*** Opening SOURCE INFORMATION ***

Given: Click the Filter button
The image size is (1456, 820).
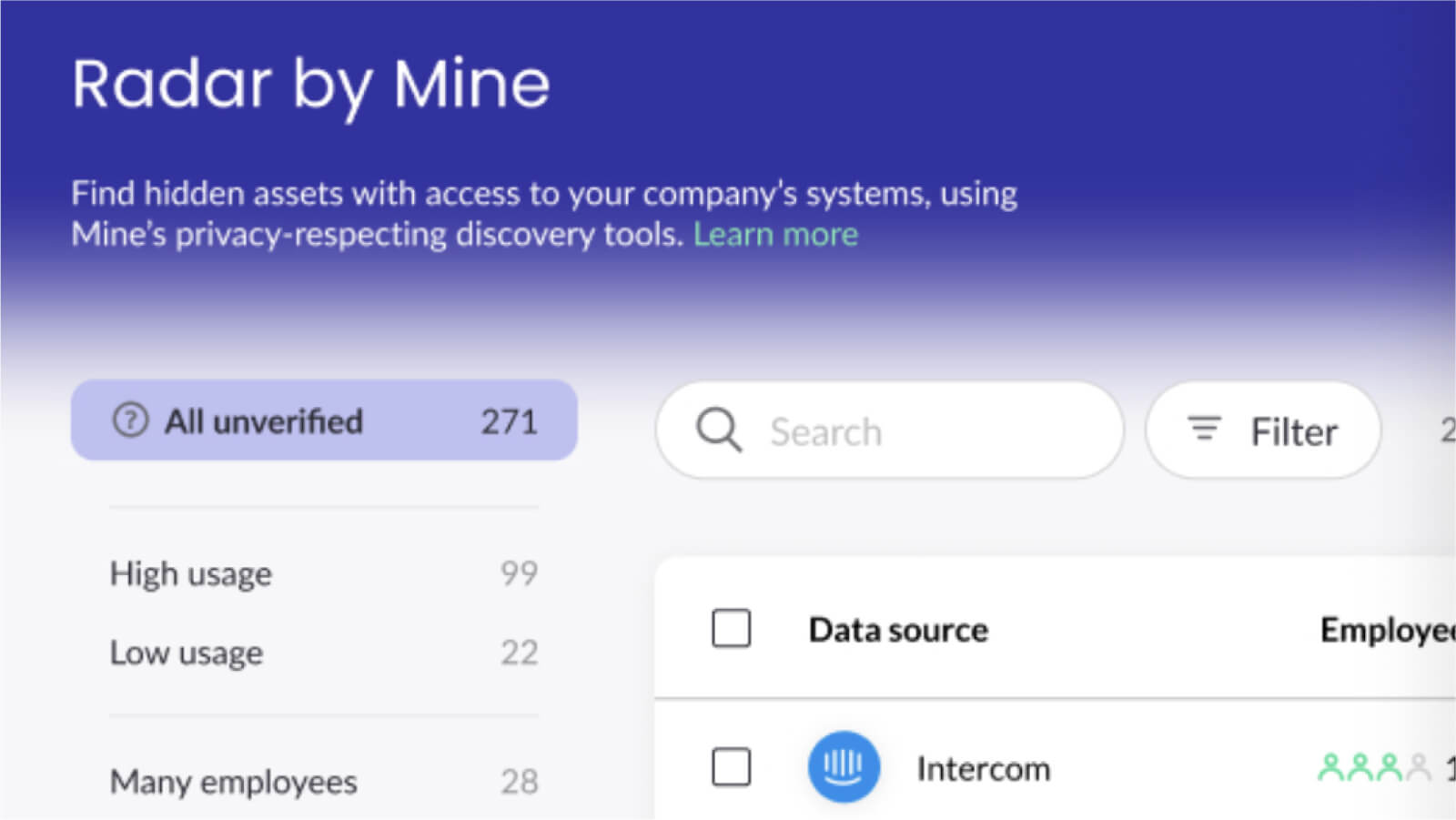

*** Closing SOURCE INFORMATION ***
*** Opening SOURCE INFORMATION ***

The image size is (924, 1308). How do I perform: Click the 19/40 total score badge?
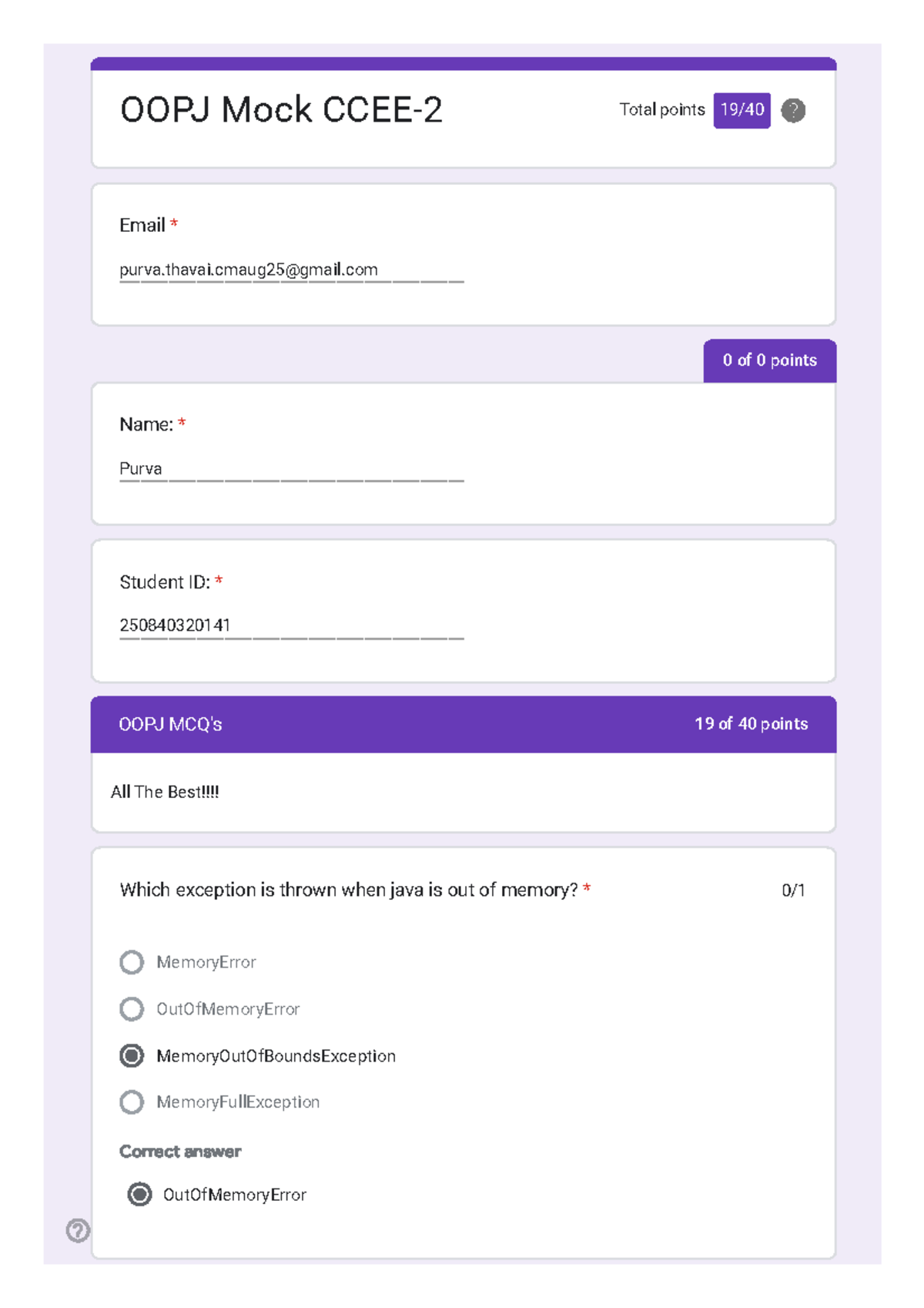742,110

*** Closing SOURCE INFORMATION ***
*** Opening SOURCE INFORMATION ***

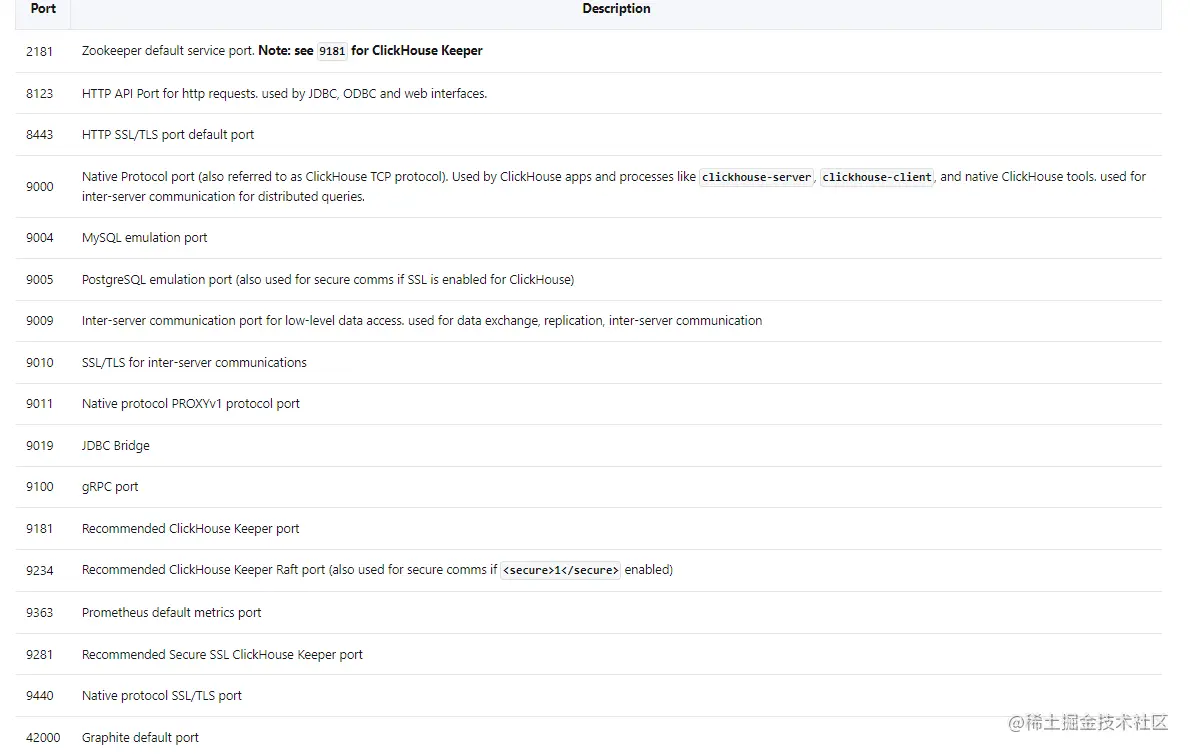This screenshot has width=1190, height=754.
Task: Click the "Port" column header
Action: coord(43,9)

*** Closing SOURCE INFORMATION ***

EXERCISE INSTRUCTIONS:
One stretch of the lines above is wanted, from the line that contains "Given: Click the Filter button" through the line that contains "The image size is (1456, 820).". Output it exactly.

RESPONSE:
Given: Click the Filter button
The image size is (1456, 820).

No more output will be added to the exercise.